We show, for what we believe is the first time, that CD33, a Siglec receptor expressed by many immune cells including MDSC, is markedly overexpressed by MDS-MDSC and that this receptor controls the suppressive functions of MDS-MDSC through disruption of ITIM-mediated signaling. Additionally, our findings that rhS100A9 directly triggers apoptosis in human HPC indicate that this ligand exerts dual roles in the promotion of ineffective hematopoiesis that involve both cellular (MDSC) and humoral mechanisms (CD33, TLR4). Moreover, cellular response to CD33 ligand engagement appears cell-type specific, i.e., triggering apoptosis in HPC versus activation and proliferation in MDSC. Compensatory regeneration within the myeloid compartment may account for the increased proliferative index observed in MDS (41) and preferential myeloid skewing that occurs with age. Indeed, we found that myeloid mass significantly increased with age in the S100A9Tg mice, accompanied by a significant rise in the proportion of cycling BM precursors (Supplemental Figure 1). We propose a model in which overexpression of CD33 impairs maturation signals from ITAM-associated receptors that is critical to expansion of immature MDSC (Supplemental Figure 3). Consistent with this, shRNA silencing of CD33 reduced myelosuppressive cytokine elaboration and, importantly, restored hematopoietic progenitor colony-forming capacity. Moreover, constitutively active DAP12 signaling was sufficient to override CD33-ITIM inhibition and induce MDSC differentiation, which restored erythropoiesis upon active-DAP12 transfection into MDS-MDSC. DAP12 activation can inhibit TLR-mediated signaling pathways, which may also play a role in inflammation-mediated BM suppression (50, 53).

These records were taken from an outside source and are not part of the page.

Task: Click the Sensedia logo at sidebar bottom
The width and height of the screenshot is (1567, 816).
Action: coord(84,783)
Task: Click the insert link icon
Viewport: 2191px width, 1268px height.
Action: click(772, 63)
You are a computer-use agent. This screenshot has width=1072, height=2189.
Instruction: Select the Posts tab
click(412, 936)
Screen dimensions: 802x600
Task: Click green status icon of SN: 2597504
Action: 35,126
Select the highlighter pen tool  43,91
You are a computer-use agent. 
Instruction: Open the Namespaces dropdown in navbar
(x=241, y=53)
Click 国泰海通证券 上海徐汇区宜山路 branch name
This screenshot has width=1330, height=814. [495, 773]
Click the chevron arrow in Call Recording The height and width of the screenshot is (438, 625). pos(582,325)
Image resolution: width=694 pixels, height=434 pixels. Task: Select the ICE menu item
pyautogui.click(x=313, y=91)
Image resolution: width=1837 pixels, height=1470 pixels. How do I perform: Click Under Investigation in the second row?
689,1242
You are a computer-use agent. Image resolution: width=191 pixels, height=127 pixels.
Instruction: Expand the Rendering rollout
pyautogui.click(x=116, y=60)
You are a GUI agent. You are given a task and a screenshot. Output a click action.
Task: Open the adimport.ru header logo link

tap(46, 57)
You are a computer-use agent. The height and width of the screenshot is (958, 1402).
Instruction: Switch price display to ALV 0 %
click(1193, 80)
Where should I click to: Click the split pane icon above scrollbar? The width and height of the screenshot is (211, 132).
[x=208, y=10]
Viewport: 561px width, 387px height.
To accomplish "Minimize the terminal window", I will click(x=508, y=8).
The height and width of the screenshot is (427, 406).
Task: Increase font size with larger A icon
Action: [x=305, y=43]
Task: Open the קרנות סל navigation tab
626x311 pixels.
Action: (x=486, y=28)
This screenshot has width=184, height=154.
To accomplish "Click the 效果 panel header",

Mounting evidence implicates activation of innate immune signaling in the pathogenesis and biologic features of human MDS (7–9). In del(5q) MDS, allelic deletion of miRNA-145 and miRNA-146a results in derepression of the respective targets, TIRAP and TRAF6. Of particular importance, Starczynowski and colleagues showed that knockdown of these specific miRNAs or overexpression of TRAF6 in murine HSPC recapitulated hematologic features of del(5q) MDS in a transplant model through both cell-autonomous and nonautonomous mechanisms involving IL-6 (10, 54). A recent study showed that IRAK1, a TLR4 adaptor kinase, is overexpressed and hyperactivated in MDS and that IRAK1 inhibition impaired expansion of MDS HPC, while sparing normal CD34+ cells (55). Our studies show that the heterodimeric DAMP S100A8/S100A9, specifically released at BM inflammatory sites, is not only aberrantly expressed in MDS but serves as a native ligand for CD33 and a critical effector of MDSC expansion and HPC apoptosis. This finding provides evidence that S100 proteins contribute directly to MDS pathogenesis through microenvironment-directed, cell-nonautonomous mechanisms involving MDSC (18, 56). Moreover, TLR activation suppresses osteoblast differentiation, while instructing myeloid commitment in HSPC (12, 13). Prolonged activation of innate immune signaling with age, therefore, may disrupt the BM endosteal niche-supporting maintenance of HSPC quiescence and favor translocation of myeloid progenitors to an angiogenic niche characteristic of MDS (57). Our findings of a skewed distribution of cycling precursors along the endosteal region in S100A9Tg mice, coupled with the myeloid lineage expansion with age support this notion. More importantly, the competitive transplant experiments showed that admixture of S100A9Tg with WT donor HSPC delays suppression of hematopoiesis.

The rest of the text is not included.